Publicado por Edgar Walter el 30/06/2018. Categoría: Blog
“Si eres claro con aquello que quieres,
el mundo responde con claridad”
Loretta Staples
Todas las empresas basan su gestión económica en un principio capital: deben generar un superávit que les permita luego reinvertir en su crecimiento. Para ello, cada una de sus partes debe operar bajo dos criterios que resulta vital entender: la eficacia y la eficiencia.
Aunque a primera vista podrían parecer lo mismo, no lo son, a pesar que son conceptos muy relacionados entre sí. Pero la habilidad para reconocer la diferencia y aterrizar estos dos conceptos en acciones concretas es fundamental para tener un negocio exitoso y que genere ganancias.
El criterio de la eficacia
La eficacia es lograr los resultados que nos proponemos: llegar a hacer las cosas de la manera correcta. Es seleccionar la tecnología adecuada, desarrollar una estrategia productiva acorde a la escala requerida y diferenciar su oferta de la del resto de la competencia.
Cumpliendo estos tres retos fundamentales (qué hacer, en que volumen y cómo hacerlo atractivo para la venta) es obvio que tendremos un emprendimiento exitoso, pero no siempre se puede lograr a la escala de un pequeño negocio. A los efectos, se estima que la eficacia de las pequeñas empresas oscila entre el 50 y el 80% de los casos, comparada con las empresas de clase mundial.
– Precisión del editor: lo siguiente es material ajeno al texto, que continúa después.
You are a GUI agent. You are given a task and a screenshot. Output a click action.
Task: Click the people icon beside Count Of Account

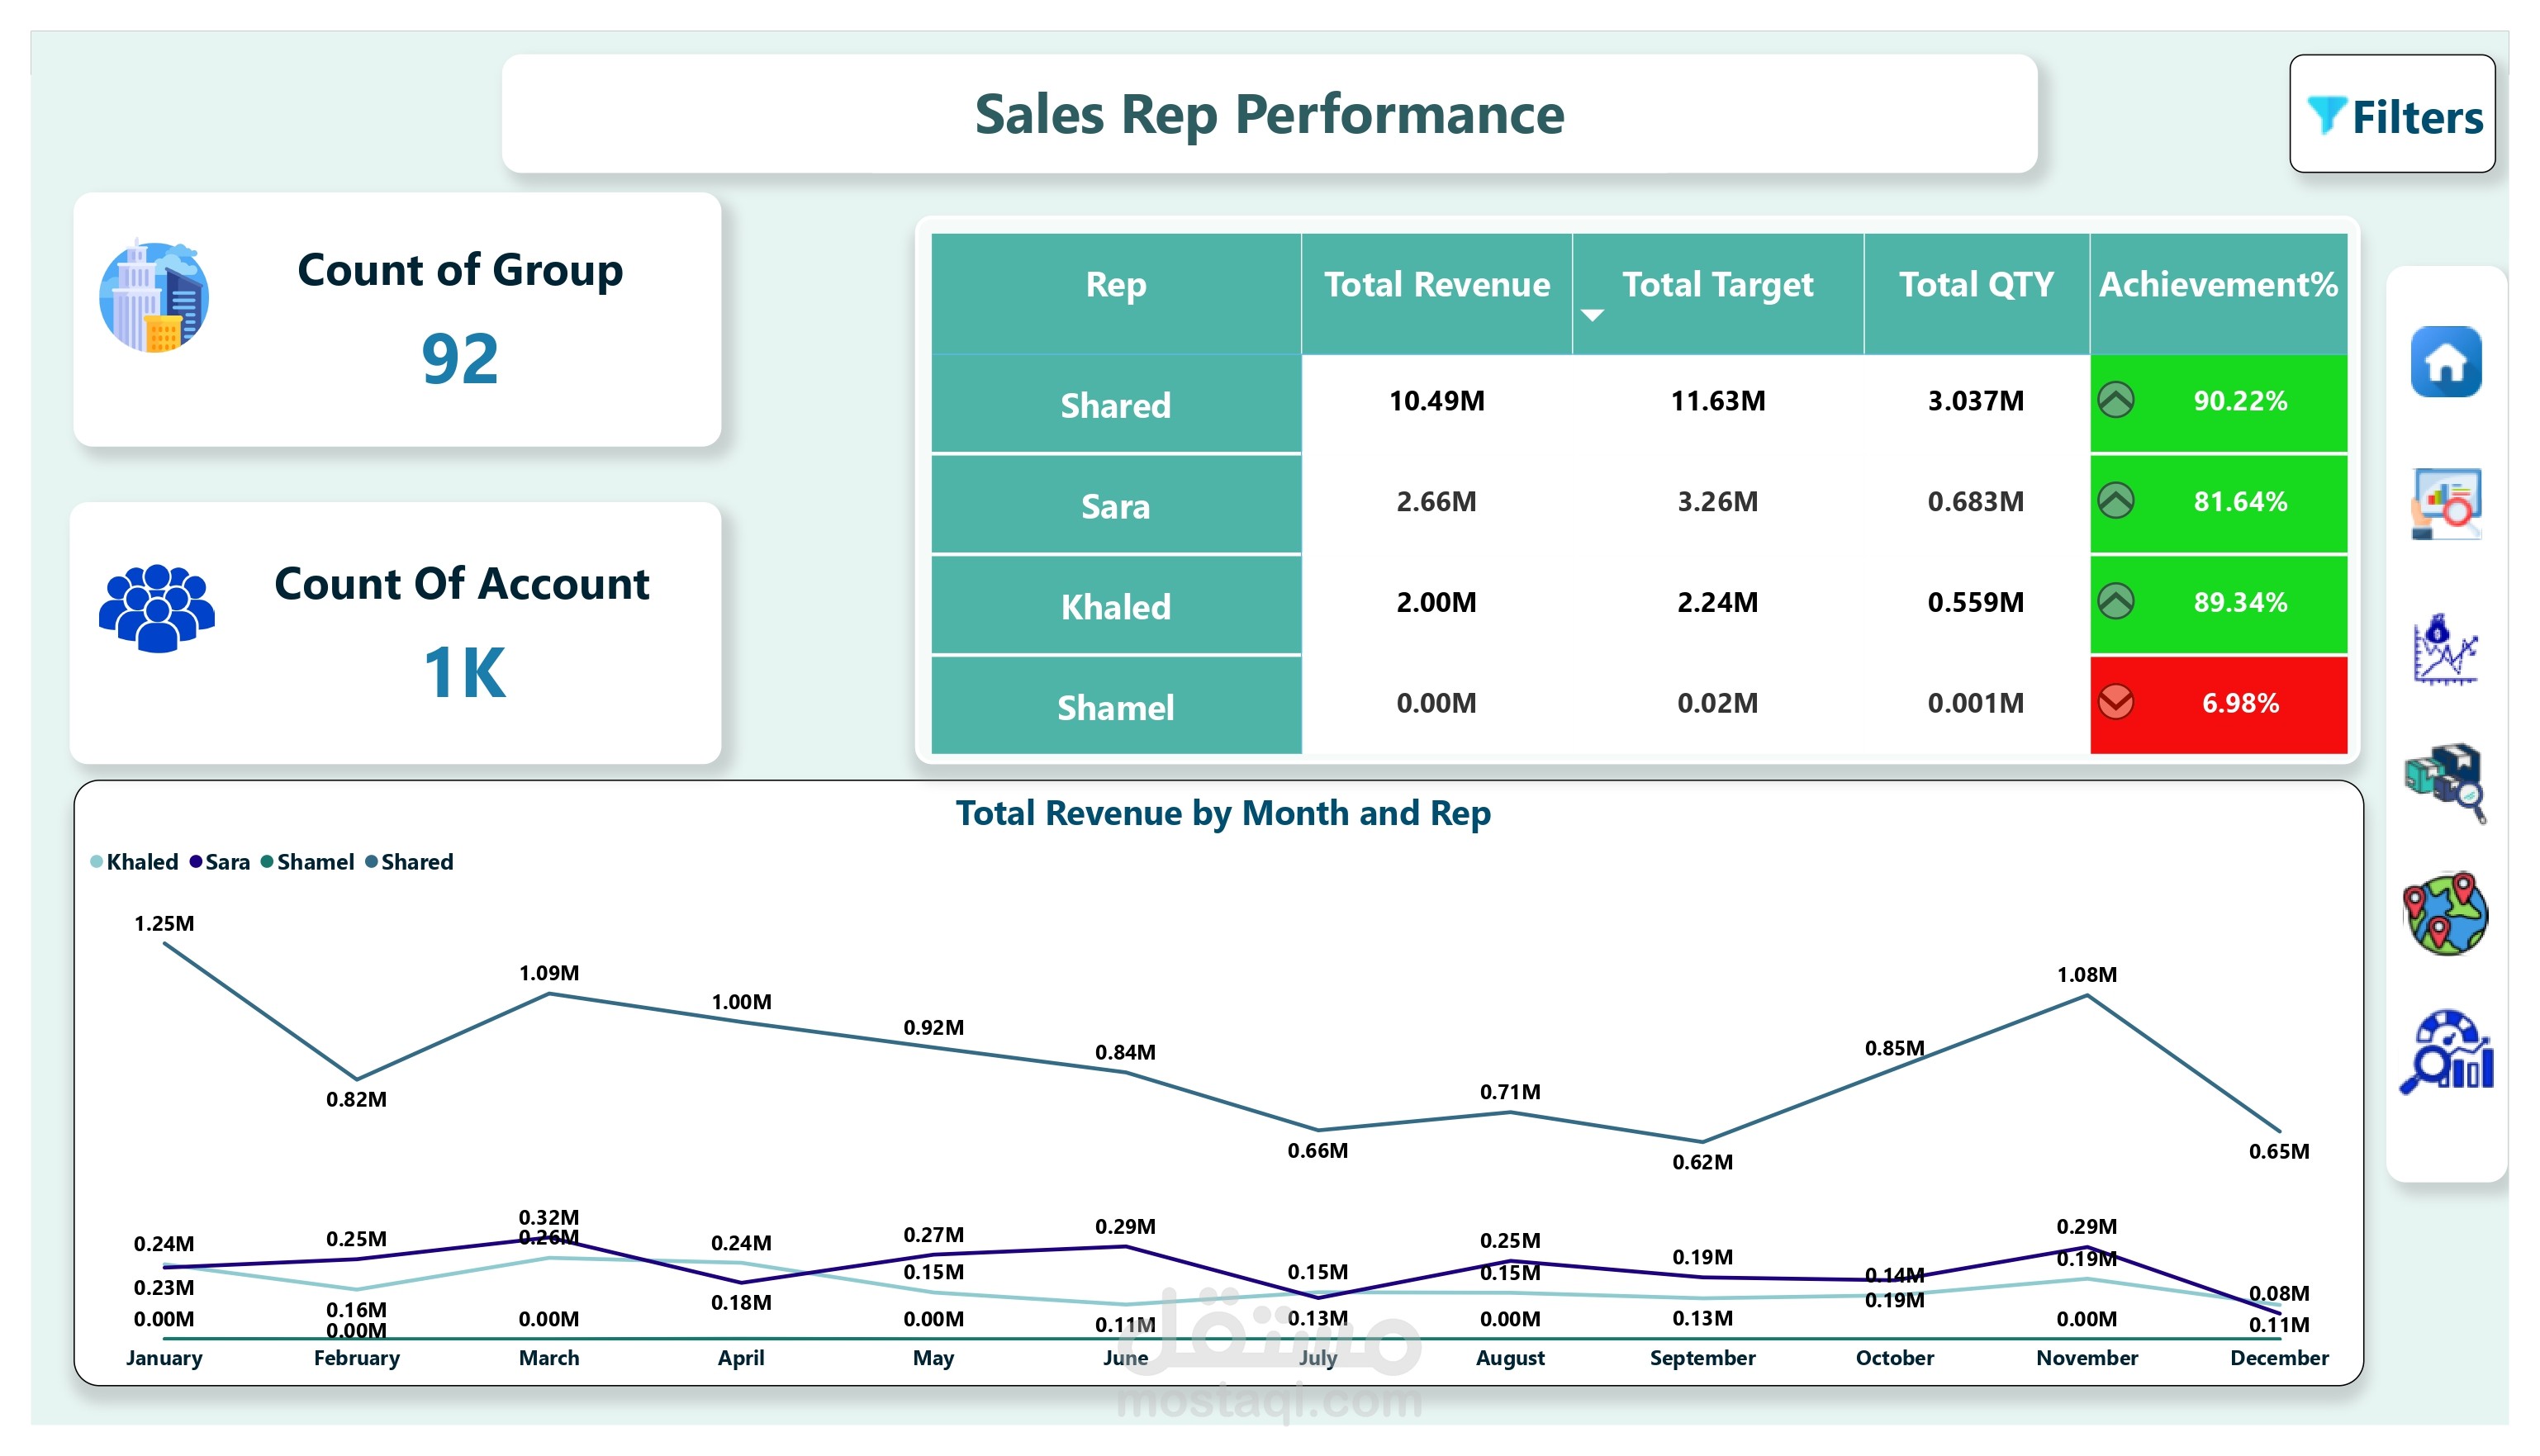tap(156, 608)
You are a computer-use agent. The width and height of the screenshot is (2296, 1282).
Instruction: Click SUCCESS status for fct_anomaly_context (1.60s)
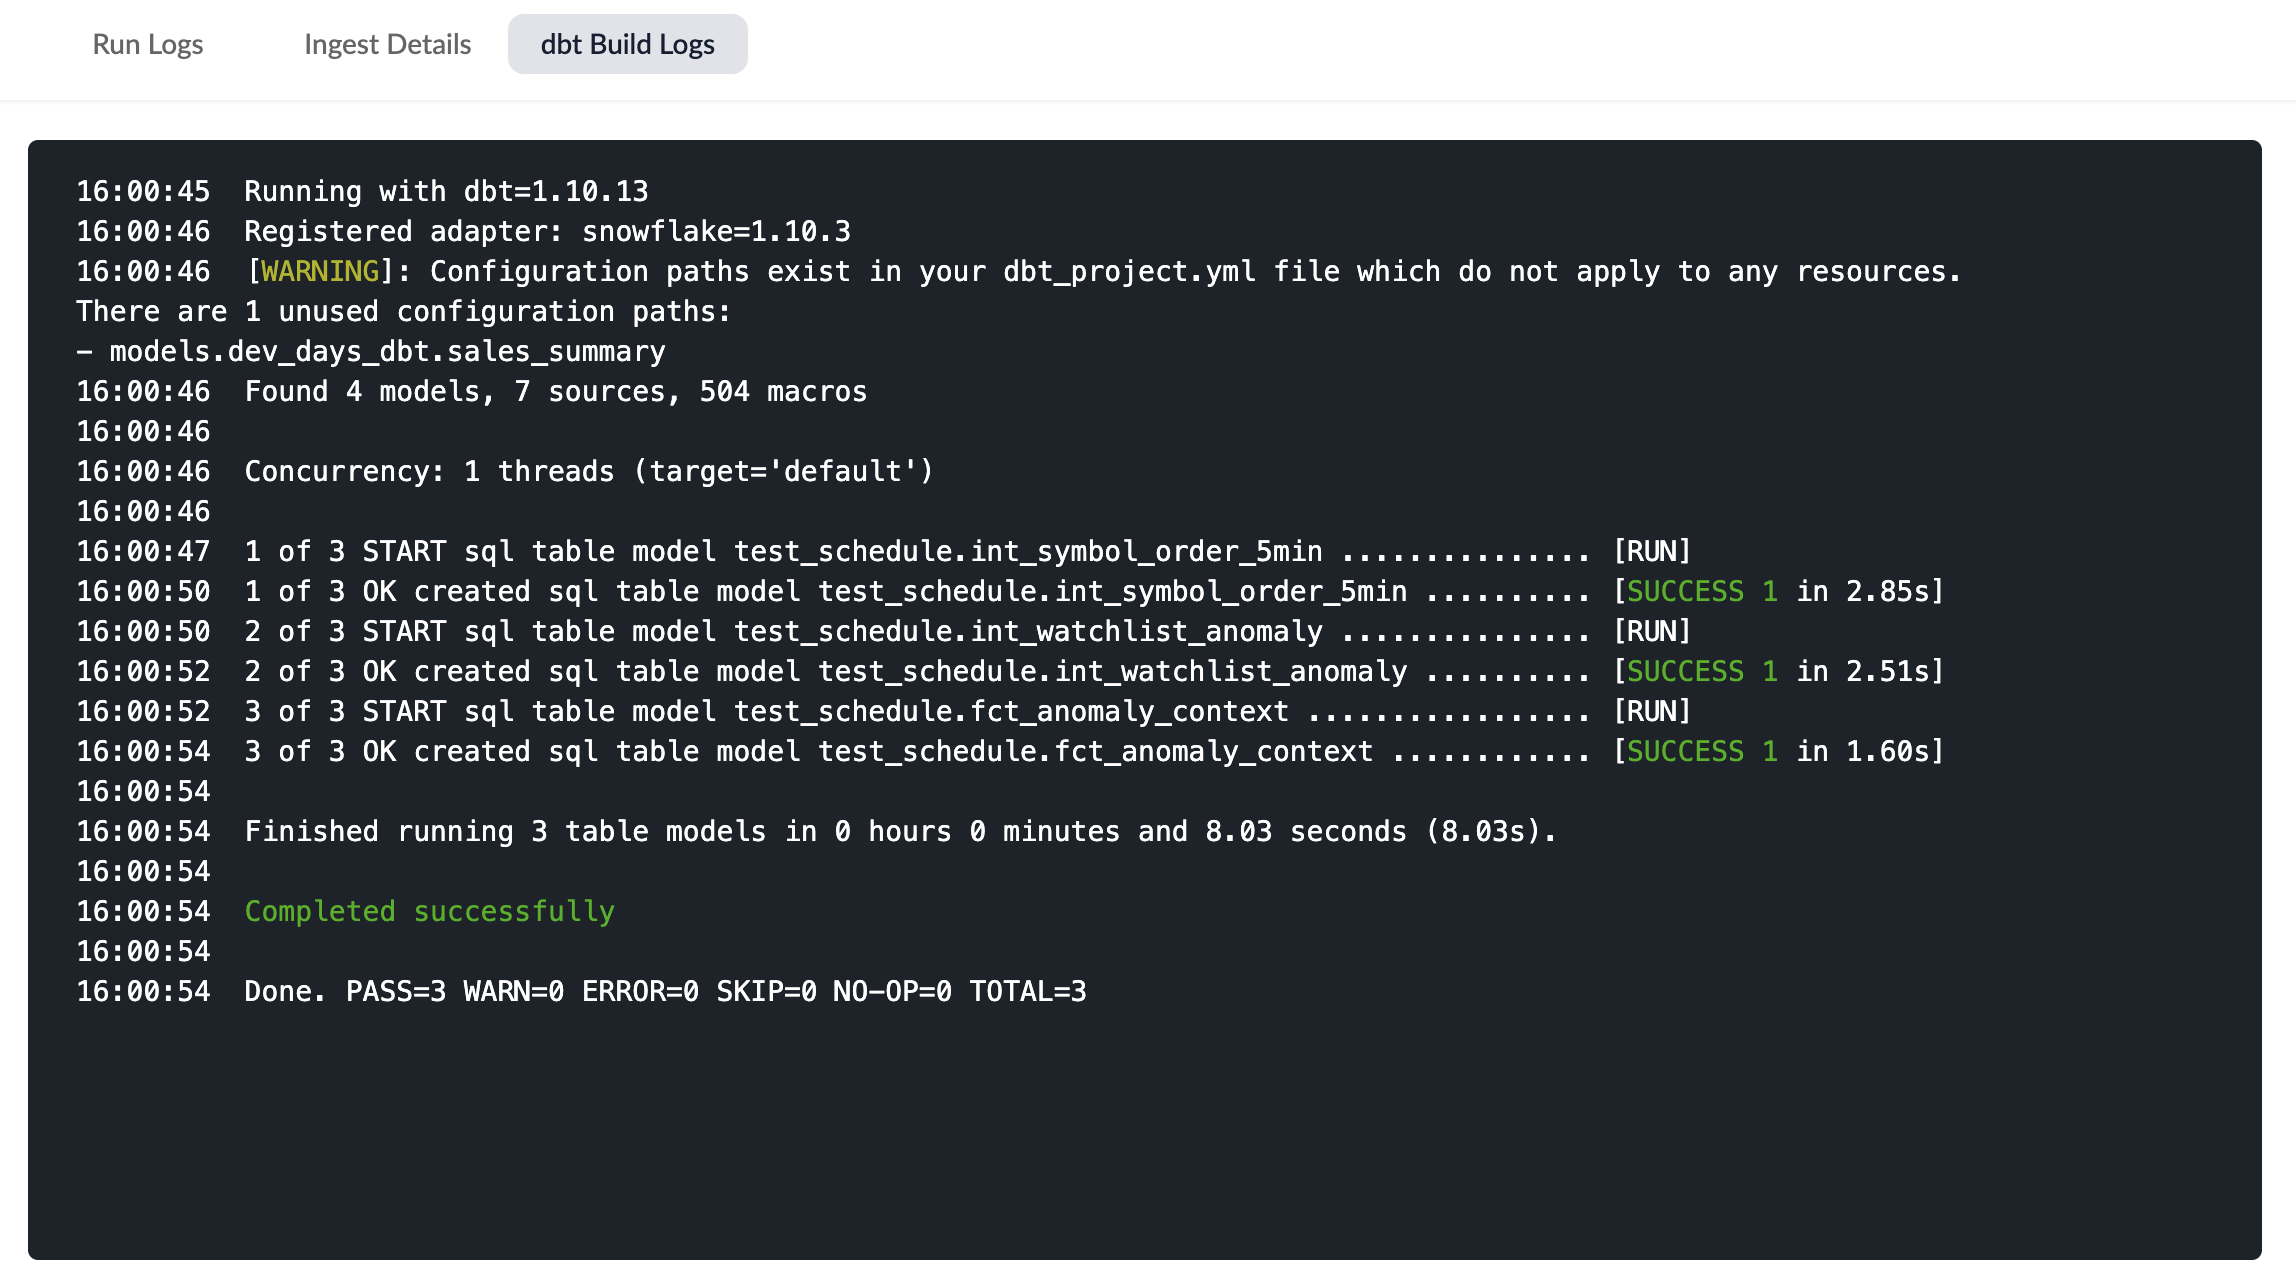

¿Por qué de este pobre desempeño? Porque, a diferencia de las empresas bien establecidas y de bolsillos profundos, un negocio que comienza no puede darse el lujo de alcanzar la eficacia a costa de un camino de prueba y error. Normalmente, para arrancar un emprendimiento a duras penas logramos reunir el capital necesario para hacer las cosas bien a la primera. No podemos darnos el lujo de andar y desandar caminos hasta encontrar la fórmula correcta.
La necesaria eficiencia
Eso es precisamente la eficiencia: hacer bien las cosas a la primera, sin desperdicio de recursos ni capital. Y es en ella que la pequeña empresa tiende a fallar, porque no hay un control estricto de los costos ni cómo reducirlos sin sacrificar la productividad y la calidad. Abundan en nuestra gestión los tiempos muertos, el desperdicio, el pobre uso de la reingeniería para hacer el proceso más ajustado, barato y óptimo. Sabemos que hacer y ser eficaces, pero no la mejor forma de hacerlo y somos ineficientes: se calcula que las pequeñas empresas solo alcanzan entre el 30 y el 60% de eficiencia con respecto a las empresas de clase mundial.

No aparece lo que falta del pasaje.